Esame del sangue potrebbe rilevare le metastasi del cancro al seno ad uno stadio precoce

E' la ricerca del DNA del tumore libero circolante (circulating tumour DNA, ctDNA)

martedì 26 maggio 2015

(APA - 26/5/2015): Nel cancro al seno, le metastasi costituiscono un particolare rischio per la vita. Secondo uno studio svedese pubblicato su “EMBO Molecular Medicine”, un esame del sangue per il DNA del tumore libero circolante (circulating tumour DNA, ctDNA) può essere utilizzato per la diagnosi precoce delle metastasi. Ciò potrebbe migliorare le probabilità di trattare e curare i nuovi tumori.

In genere, le persone hanno basse quantità di DNA libero circolante nel sangue. Tuttavia, in caso di malattie come il cancro, questi livelli possono aumentare e il DNA circolante potrebbe contenere mutazioni genetiche specifiche del tumore. Gli scienziati dell’Università di Lund hanno analizzato i campioni tumorali ed ematici di pazienti con cancro al seno in uno studio condotto fin dal 2002. Sebbene solo 20 donne fossero incluse nello studio, i risultati sono stati “notevoli”, sostengono gli autori.

“Per 19 donne su 20, il ctDNA nei campioni ematici forniva una chiara indicazione di come sarebbero andate le cose. Le donne che non avevano mai avuto una recidiva non avevano alcun ctDNA rilevabile, mentre tutte le donne che presentavano DNA del tumore nel sangue alla fine avevano recidive sintomatiche che venivano diagnosticate in clinica”, ha spiegato l’autore dello studio Lao Saal.

È stato perfino possibile rilevare segni di metastasi nel sangue ad uno stadio precoce. In media, la diagnosi delle metastasi è stata possibile undici mesi prima che fossero identificate usando procedure cliniche standard, in alcuni casi le metastasi sono state rilevabili perfino tre anni prima.

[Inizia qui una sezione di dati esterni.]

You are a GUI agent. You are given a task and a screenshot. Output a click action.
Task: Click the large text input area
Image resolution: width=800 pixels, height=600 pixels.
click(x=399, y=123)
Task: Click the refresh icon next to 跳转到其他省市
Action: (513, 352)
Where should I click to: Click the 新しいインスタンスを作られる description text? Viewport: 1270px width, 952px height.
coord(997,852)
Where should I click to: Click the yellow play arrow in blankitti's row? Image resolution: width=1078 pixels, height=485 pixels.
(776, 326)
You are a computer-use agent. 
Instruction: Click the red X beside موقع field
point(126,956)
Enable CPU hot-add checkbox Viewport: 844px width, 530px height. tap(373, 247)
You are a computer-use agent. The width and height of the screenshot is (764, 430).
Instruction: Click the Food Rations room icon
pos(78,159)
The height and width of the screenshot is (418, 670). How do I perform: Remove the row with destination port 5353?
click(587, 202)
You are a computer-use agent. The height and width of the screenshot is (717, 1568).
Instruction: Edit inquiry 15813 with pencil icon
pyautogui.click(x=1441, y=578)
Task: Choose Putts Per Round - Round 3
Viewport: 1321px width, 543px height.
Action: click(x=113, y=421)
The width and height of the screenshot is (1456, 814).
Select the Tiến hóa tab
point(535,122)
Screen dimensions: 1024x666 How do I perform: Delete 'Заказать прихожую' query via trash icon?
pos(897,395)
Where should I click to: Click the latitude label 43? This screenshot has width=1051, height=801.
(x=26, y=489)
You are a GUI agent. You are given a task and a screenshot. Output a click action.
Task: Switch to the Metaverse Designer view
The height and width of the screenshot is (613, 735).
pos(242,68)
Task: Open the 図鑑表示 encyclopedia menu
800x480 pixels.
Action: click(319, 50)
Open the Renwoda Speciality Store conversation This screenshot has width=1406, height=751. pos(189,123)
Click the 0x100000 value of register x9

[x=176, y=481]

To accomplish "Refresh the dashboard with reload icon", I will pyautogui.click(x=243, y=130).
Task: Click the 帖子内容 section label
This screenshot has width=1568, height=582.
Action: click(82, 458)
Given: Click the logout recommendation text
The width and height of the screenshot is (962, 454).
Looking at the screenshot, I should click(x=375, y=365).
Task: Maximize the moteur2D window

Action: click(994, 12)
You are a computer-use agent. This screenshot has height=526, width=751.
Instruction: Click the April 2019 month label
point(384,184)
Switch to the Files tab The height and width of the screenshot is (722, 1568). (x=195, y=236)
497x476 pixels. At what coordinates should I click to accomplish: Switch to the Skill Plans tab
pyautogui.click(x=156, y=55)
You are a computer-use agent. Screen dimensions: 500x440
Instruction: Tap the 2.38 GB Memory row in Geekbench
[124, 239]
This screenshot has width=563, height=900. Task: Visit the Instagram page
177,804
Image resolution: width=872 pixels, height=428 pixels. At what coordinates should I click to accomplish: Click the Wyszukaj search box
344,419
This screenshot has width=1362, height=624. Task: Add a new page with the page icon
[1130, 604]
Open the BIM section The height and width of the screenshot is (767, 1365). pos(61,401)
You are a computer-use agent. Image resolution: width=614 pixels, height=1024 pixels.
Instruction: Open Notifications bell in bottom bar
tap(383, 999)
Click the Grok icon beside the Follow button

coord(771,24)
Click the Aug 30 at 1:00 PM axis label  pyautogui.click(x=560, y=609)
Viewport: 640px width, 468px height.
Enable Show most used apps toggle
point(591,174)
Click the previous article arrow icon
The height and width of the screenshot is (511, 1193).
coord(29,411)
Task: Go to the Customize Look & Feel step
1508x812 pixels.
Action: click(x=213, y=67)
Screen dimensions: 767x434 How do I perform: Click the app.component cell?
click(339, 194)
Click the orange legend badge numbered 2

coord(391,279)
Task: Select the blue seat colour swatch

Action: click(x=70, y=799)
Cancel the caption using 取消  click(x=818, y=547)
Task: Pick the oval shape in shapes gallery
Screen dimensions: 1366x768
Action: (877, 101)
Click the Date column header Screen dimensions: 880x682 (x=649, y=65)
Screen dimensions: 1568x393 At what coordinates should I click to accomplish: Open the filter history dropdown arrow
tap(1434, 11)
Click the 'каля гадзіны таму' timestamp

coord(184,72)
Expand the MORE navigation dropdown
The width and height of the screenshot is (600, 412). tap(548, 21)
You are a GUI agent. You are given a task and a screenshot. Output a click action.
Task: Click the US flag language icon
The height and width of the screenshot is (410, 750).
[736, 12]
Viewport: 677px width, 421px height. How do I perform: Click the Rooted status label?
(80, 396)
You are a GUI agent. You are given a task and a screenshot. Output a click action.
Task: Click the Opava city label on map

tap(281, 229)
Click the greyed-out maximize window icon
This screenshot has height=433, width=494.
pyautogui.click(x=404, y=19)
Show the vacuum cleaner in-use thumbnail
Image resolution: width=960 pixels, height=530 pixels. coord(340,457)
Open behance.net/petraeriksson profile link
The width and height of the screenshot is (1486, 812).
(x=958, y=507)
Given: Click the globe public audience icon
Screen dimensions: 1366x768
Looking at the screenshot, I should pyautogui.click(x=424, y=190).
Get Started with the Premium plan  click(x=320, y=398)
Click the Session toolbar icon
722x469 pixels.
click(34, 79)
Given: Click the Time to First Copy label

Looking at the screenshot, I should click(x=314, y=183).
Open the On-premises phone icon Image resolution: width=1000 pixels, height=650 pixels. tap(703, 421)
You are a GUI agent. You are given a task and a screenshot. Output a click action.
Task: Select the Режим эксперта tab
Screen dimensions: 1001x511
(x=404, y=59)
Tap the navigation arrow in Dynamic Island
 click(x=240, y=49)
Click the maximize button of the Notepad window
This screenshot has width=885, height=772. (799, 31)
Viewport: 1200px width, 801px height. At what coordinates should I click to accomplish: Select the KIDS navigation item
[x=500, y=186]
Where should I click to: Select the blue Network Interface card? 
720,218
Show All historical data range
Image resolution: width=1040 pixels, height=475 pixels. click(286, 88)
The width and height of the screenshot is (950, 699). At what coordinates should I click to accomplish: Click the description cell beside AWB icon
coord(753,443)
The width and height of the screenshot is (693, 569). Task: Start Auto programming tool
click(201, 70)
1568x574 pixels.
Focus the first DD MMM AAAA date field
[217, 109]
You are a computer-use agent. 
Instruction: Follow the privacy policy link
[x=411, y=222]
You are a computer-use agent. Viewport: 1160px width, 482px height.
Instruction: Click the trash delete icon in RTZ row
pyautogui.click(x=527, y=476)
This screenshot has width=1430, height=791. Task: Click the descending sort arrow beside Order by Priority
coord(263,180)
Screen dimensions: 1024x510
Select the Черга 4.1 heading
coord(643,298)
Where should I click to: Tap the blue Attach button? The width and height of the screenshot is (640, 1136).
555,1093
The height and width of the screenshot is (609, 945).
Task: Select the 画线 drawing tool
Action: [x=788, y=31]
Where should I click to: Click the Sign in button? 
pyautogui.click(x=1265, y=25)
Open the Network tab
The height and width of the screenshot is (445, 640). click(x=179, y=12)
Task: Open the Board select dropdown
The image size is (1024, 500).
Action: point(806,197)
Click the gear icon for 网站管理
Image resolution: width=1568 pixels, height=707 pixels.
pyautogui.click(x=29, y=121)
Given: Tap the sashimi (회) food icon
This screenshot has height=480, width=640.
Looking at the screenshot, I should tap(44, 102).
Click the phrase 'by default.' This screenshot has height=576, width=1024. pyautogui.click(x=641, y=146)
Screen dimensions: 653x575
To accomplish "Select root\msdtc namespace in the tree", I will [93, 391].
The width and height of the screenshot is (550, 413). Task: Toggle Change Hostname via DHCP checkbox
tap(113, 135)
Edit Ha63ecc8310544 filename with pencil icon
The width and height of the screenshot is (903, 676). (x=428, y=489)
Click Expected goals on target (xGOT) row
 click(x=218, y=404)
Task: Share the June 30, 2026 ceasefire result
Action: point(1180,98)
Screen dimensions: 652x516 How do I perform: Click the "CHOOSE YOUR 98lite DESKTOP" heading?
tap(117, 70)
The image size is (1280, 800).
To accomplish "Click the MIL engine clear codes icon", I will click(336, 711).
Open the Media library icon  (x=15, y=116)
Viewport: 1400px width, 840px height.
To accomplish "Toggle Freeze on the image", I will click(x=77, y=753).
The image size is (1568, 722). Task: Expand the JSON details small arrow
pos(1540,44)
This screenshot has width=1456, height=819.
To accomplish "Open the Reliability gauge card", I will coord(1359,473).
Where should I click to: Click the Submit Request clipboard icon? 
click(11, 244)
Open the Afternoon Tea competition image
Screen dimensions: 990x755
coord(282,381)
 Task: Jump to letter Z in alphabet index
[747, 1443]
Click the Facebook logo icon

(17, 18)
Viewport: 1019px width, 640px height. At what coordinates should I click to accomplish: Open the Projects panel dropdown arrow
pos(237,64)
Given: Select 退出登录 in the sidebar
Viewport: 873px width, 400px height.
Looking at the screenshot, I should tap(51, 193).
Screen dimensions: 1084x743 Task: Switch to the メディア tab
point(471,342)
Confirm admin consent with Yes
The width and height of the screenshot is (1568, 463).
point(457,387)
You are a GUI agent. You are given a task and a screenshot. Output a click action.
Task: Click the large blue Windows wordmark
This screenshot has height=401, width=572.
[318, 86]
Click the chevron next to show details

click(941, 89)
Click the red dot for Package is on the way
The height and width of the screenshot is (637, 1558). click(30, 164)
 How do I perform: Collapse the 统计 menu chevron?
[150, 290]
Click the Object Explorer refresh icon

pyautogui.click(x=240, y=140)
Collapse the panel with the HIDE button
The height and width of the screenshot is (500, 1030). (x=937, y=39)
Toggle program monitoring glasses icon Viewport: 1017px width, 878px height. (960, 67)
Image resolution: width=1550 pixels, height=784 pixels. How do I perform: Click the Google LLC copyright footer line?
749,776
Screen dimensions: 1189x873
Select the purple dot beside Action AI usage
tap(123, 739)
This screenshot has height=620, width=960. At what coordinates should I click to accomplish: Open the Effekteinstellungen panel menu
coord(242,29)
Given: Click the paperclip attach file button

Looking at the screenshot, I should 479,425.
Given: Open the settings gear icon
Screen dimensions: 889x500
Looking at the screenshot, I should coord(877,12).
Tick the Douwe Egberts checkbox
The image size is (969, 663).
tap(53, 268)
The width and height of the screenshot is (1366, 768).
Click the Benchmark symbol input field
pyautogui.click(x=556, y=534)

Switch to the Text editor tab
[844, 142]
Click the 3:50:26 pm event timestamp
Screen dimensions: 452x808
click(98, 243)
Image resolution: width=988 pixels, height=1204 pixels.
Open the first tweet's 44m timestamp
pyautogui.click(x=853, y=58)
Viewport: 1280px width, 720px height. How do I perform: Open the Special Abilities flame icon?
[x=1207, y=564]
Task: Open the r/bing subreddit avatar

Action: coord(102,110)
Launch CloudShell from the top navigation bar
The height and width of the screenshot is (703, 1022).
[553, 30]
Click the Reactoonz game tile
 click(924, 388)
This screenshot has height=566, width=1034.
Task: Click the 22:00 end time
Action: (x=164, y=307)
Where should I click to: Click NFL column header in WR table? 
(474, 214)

“Se potessimo rilevare le recidive di cancro con tale anticipo, potremmo essere in grado di trattarle con maggior successo”, ha affermato Saal. Se l’efficacia del metodo potrà essere confermata, gli esami regolari del sangue sarebbero significativi. In tal modo, potrebbe essere possibile evitare un trattamento aggressivo per le donne non a rischio di sviluppare una recidiva, hanno affermato i ricercatori.